- **WHAT YOU HAVE TO DO**: Reproduce each of the rows below word for word, with no changes.

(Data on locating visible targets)
☆ ☆ ☆ ☆

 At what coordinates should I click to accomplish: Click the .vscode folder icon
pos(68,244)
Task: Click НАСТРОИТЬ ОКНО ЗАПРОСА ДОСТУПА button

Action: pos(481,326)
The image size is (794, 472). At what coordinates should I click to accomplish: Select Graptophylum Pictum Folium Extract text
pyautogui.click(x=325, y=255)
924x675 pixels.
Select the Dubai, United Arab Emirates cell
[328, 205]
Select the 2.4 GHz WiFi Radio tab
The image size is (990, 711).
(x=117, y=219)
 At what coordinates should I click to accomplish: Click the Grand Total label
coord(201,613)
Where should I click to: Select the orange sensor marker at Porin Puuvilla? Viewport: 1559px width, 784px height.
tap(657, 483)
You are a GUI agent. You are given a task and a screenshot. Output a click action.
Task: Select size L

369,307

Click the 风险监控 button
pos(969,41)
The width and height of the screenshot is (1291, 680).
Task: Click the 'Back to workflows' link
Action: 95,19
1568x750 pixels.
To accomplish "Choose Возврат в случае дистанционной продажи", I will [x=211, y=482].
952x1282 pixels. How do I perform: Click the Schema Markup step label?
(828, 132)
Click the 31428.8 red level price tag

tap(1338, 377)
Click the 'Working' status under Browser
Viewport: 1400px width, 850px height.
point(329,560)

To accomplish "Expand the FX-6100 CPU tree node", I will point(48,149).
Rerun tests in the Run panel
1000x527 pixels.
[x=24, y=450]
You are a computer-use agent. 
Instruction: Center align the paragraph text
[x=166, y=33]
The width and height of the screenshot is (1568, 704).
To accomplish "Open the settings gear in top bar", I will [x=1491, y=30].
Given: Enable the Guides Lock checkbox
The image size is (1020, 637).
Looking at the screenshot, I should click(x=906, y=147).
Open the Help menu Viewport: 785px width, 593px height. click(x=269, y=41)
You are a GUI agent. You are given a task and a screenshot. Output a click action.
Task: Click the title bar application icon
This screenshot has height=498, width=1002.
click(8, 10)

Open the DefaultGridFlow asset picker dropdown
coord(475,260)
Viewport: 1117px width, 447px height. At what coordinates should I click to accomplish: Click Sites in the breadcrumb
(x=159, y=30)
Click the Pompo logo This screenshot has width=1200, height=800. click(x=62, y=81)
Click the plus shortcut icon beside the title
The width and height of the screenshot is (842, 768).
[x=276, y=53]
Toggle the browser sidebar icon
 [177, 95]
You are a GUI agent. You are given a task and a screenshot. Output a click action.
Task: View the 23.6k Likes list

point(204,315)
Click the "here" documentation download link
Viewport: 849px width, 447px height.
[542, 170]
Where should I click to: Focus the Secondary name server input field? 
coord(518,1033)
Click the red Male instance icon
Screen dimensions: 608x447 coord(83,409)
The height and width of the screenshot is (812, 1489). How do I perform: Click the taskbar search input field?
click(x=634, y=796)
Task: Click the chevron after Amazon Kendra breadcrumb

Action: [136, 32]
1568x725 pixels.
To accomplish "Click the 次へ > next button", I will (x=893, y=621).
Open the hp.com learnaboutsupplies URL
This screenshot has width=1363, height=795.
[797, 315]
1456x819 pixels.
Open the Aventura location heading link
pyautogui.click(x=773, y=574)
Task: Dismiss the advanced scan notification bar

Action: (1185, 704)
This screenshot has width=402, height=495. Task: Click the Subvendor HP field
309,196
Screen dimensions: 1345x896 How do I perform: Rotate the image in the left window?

☆ ☆ ☆ ☆

- **OUTPUT FOR THIS EXERCISE**:
 At what coordinates should I click to accomplish: Click the .vscode folder icon
pos(68,244)
Task: Click НАСТРОИТЬ ОКНО ЗАПРОСА ДОСТУПА button

Action: pos(481,326)
The image size is (794, 472). At what coordinates should I click to accomplish: Select Graptophylum Pictum Folium Extract text
pyautogui.click(x=325, y=255)
924x675 pixels.
Select the Dubai, United Arab Emirates cell
[328, 205]
Select the 2.4 GHz WiFi Radio tab
The image size is (990, 711).
(x=117, y=219)
 At what coordinates should I click to accomplish: Click the Grand Total label
coord(201,613)
Where should I click to: Select the orange sensor marker at Porin Puuvilla? Viewport: 1559px width, 784px height.
tap(657, 483)
You are a GUI agent. You are given a task and a screenshot. Output a click action.
Task: Select size L

369,307

Click the 风险监控 button
pos(969,41)
The width and height of the screenshot is (1291, 680).
Task: Click the 'Back to workflows' link
Action: 95,19
1568x750 pixels.
To accomplish "Choose Возврат в случае дистанционной продажи", I will [x=211, y=482].
952x1282 pixels. How do I perform: Click the Schema Markup step label?
(828, 132)
Click the 31428.8 red level price tag

tap(1338, 377)
Click the 'Working' status under Browser
Viewport: 1400px width, 850px height.
point(329,560)

To accomplish "Expand the FX-6100 CPU tree node", I will point(48,149).
Rerun tests in the Run panel
1000x527 pixels.
[x=24, y=450]
You are a computer-use agent. 
Instruction: Center align the paragraph text
[x=166, y=33]
The width and height of the screenshot is (1568, 704).
To accomplish "Open the settings gear in top bar", I will [x=1491, y=30].
Given: Enable the Guides Lock checkbox
The image size is (1020, 637).
Looking at the screenshot, I should click(x=906, y=147).
Open the Help menu Viewport: 785px width, 593px height. click(x=269, y=41)
You are a GUI agent. You are given a task and a screenshot. Output a click action.
Task: Click the title bar application icon
This screenshot has height=498, width=1002.
click(8, 10)

Open the DefaultGridFlow asset picker dropdown
coord(475,260)
Viewport: 1117px width, 447px height. At what coordinates should I click to accomplish: Click Sites in the breadcrumb
(x=159, y=30)
Click the Pompo logo This screenshot has width=1200, height=800. click(x=62, y=81)
Click the plus shortcut icon beside the title
The width and height of the screenshot is (842, 768).
[x=276, y=53]
Toggle the browser sidebar icon
 [177, 95]
You are a GUI agent. You are given a task and a screenshot. Output a click action.
Task: View the 23.6k Likes list

point(204,315)
Click the "here" documentation download link
Viewport: 849px width, 447px height.
[542, 170]
Where should I click to: Focus the Secondary name server input field? 
coord(518,1033)
Click the red Male instance icon
Screen dimensions: 608x447 coord(83,409)
The height and width of the screenshot is (812, 1489). How do I perform: Click the taskbar search input field?
click(x=634, y=796)
Task: Click the chevron after Amazon Kendra breadcrumb

Action: [136, 32]
1568x725 pixels.
To accomplish "Click the 次へ > next button", I will (x=893, y=621).
Open the hp.com learnaboutsupplies URL
This screenshot has width=1363, height=795.
[797, 315]
1456x819 pixels.
Open the Aventura location heading link
pyautogui.click(x=773, y=574)
Task: Dismiss the advanced scan notification bar

Action: (1185, 704)
This screenshot has width=402, height=495. Task: Click the Subvendor HP field
309,196
Screen dimensions: 1345x896 How do I perform: Rotate the image in the left window?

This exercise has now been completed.